**DIRECTIONS:** All entries are to be quoted exactly; the images stay out of the copy.

Stored data entries:
□ □ □ □ □ □ □
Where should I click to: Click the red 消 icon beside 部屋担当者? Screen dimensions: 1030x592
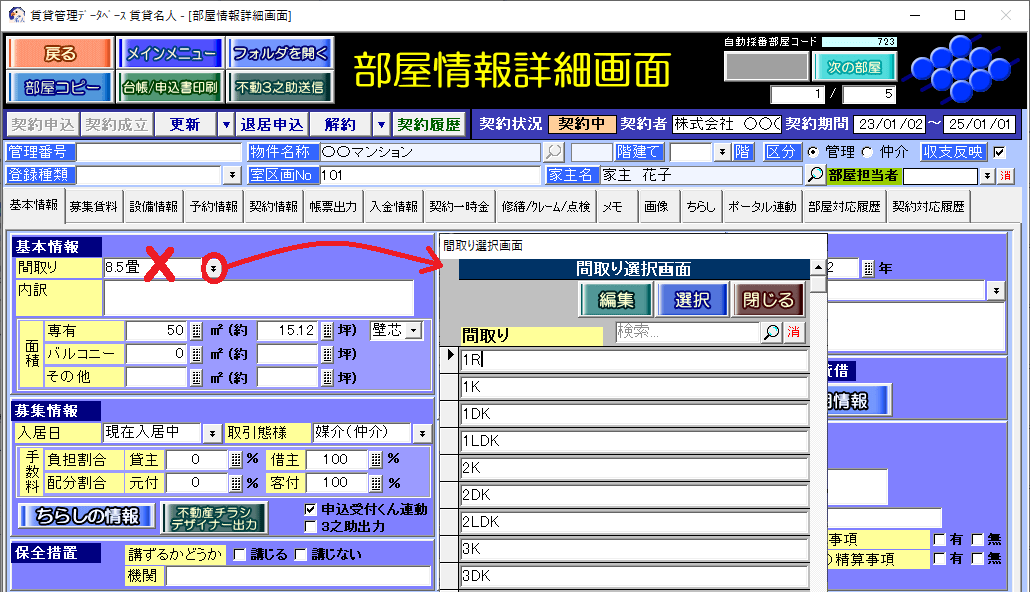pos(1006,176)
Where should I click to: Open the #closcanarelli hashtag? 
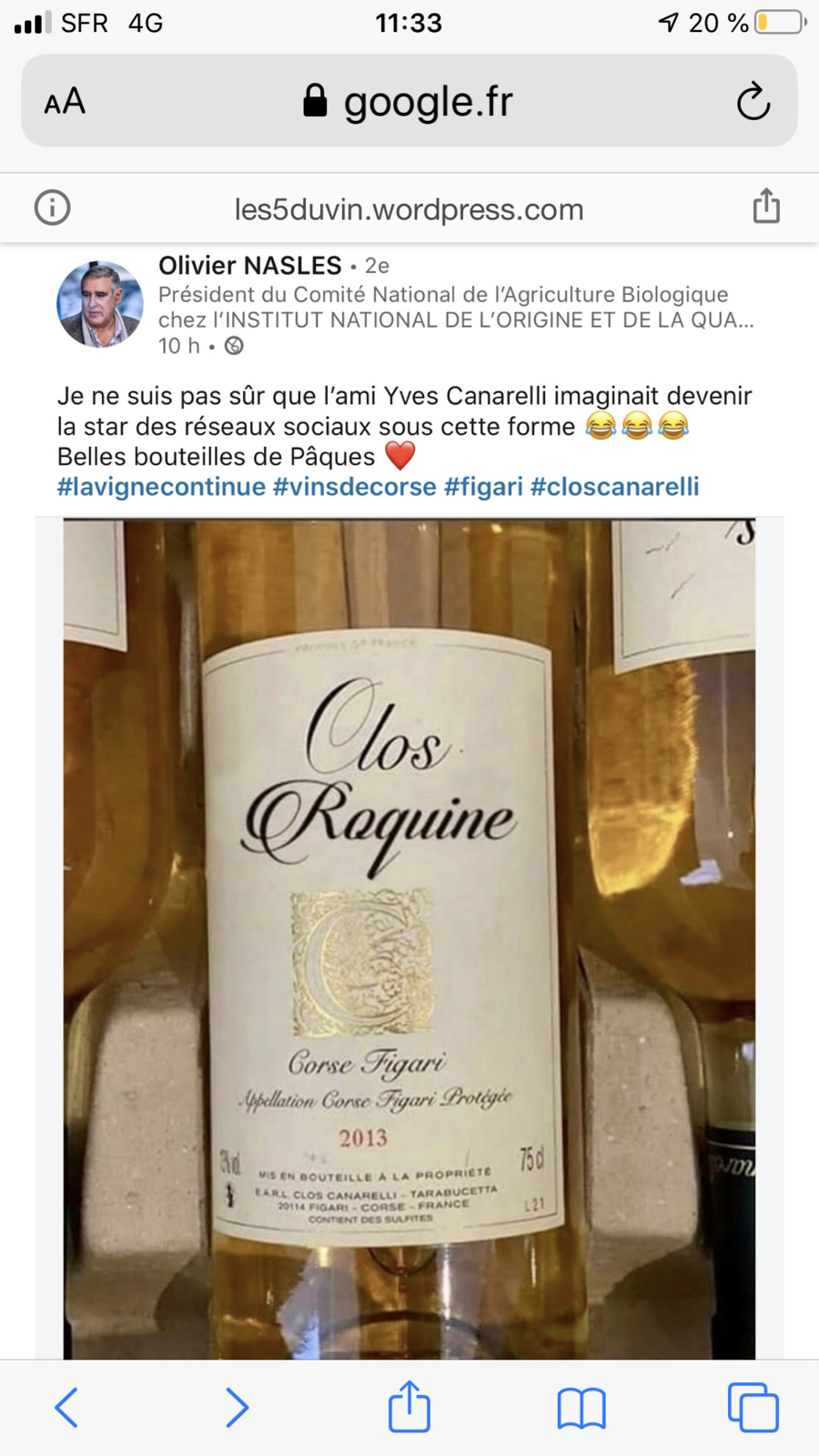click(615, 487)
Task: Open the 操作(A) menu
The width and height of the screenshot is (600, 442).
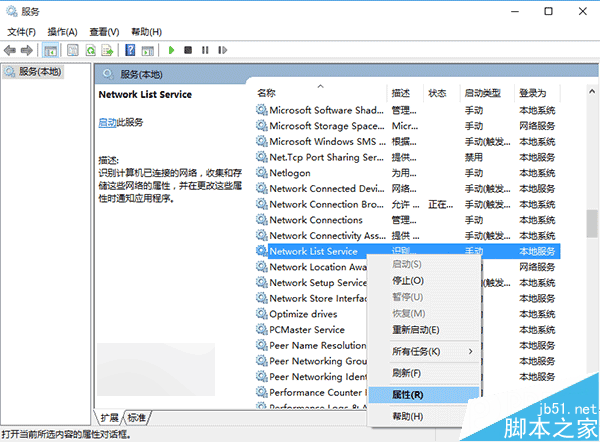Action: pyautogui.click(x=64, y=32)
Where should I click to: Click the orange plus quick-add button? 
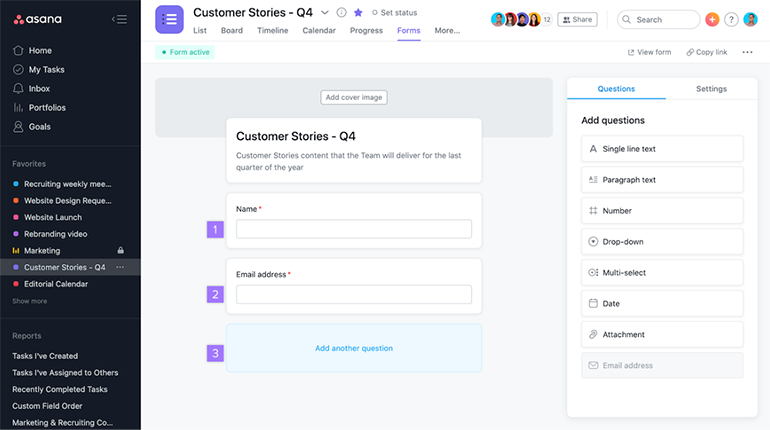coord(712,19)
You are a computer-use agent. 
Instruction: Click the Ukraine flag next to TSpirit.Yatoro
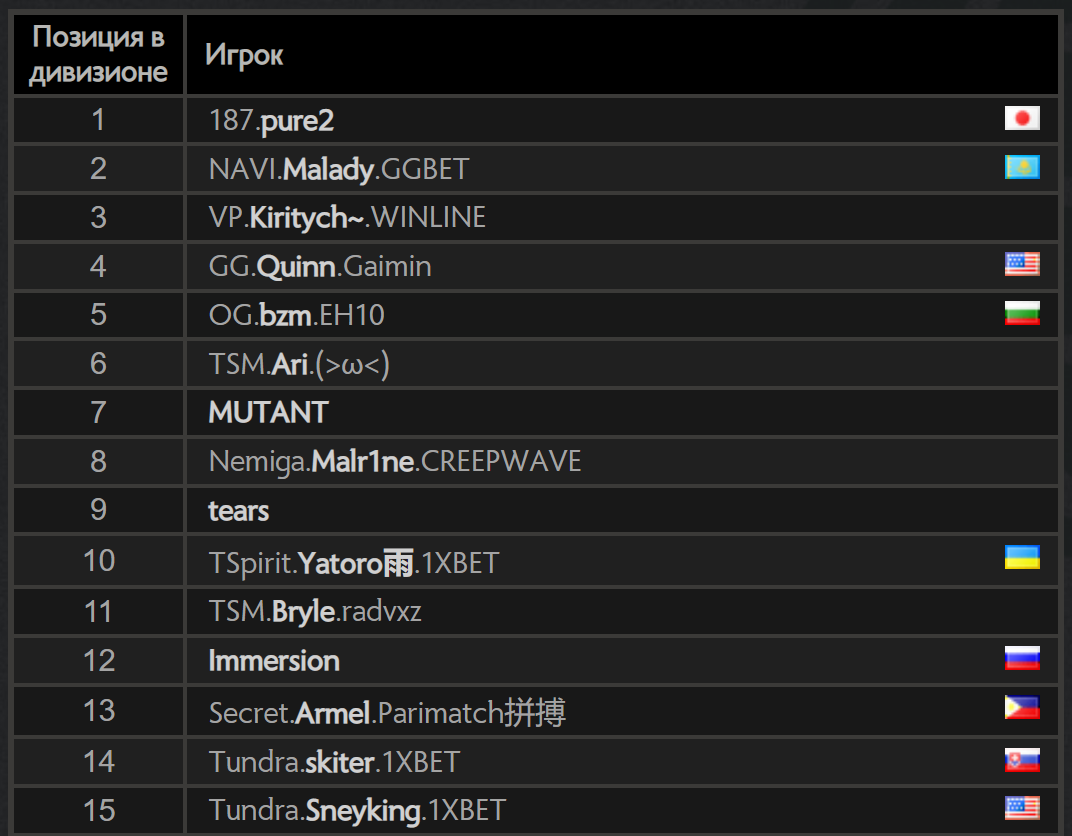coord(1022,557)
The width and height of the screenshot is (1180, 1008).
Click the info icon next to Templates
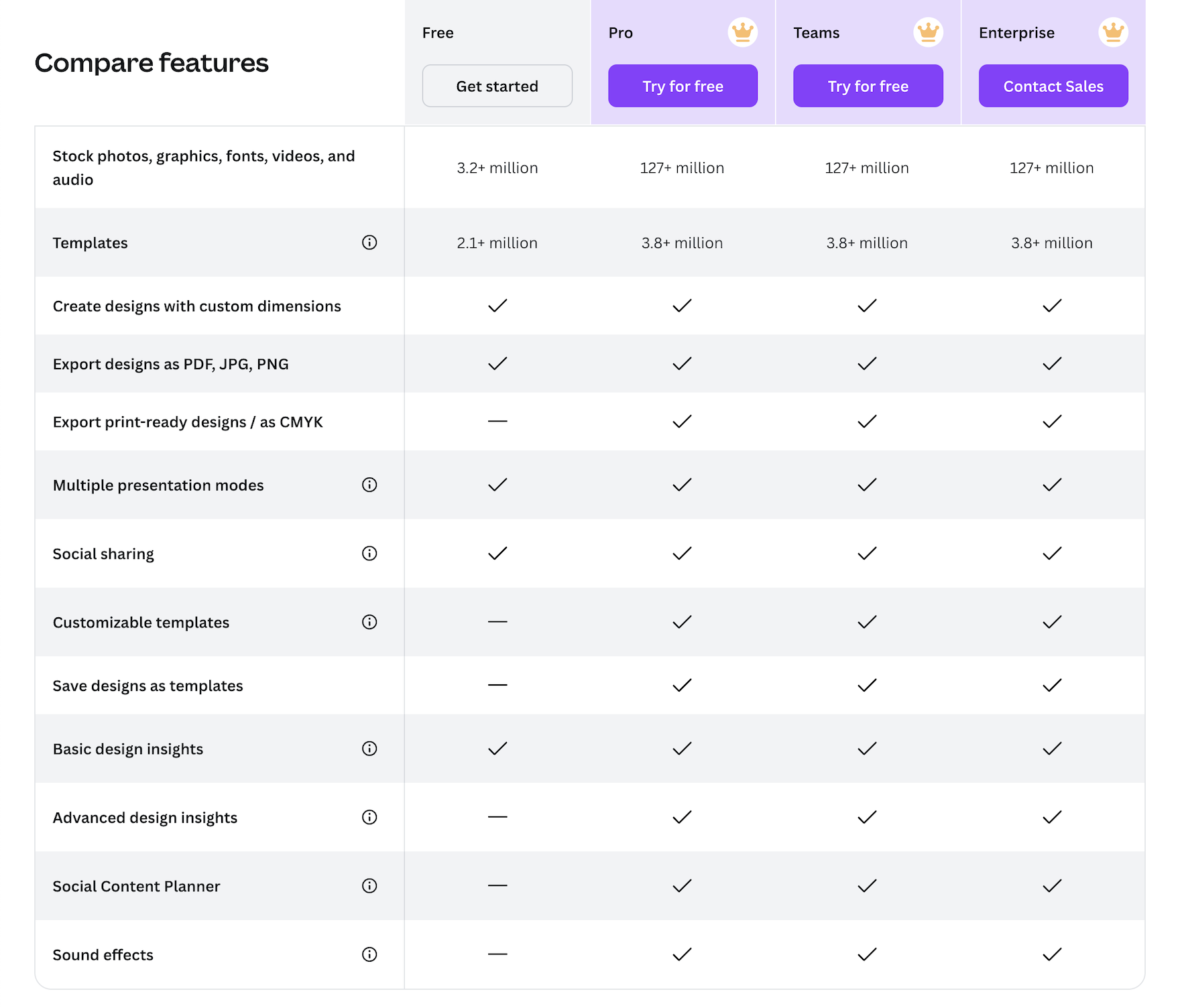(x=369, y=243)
□ □ □ □ □ □ □
**RESULT FOR THIS TASK:**
Where should I click to: Click the red 消 icon beside 部屋担当者? Screen dimensions: 1030x592
pos(1006,176)
Where should I click to: Open the #closcanarelli hashtag? 
click(615, 487)
Task: Open the 操作(A) menu
The width and height of the screenshot is (600, 442).
Action: pyautogui.click(x=64, y=32)
Where should I click to: Click the orange plus quick-add button? 
coord(712,19)
You are a computer-use agent. 
Instruction: Click the Ukraine flag next to TSpirit.Yatoro
coord(1022,557)
The width and height of the screenshot is (1180, 1008).
Click the info icon next to Templates
(x=369, y=243)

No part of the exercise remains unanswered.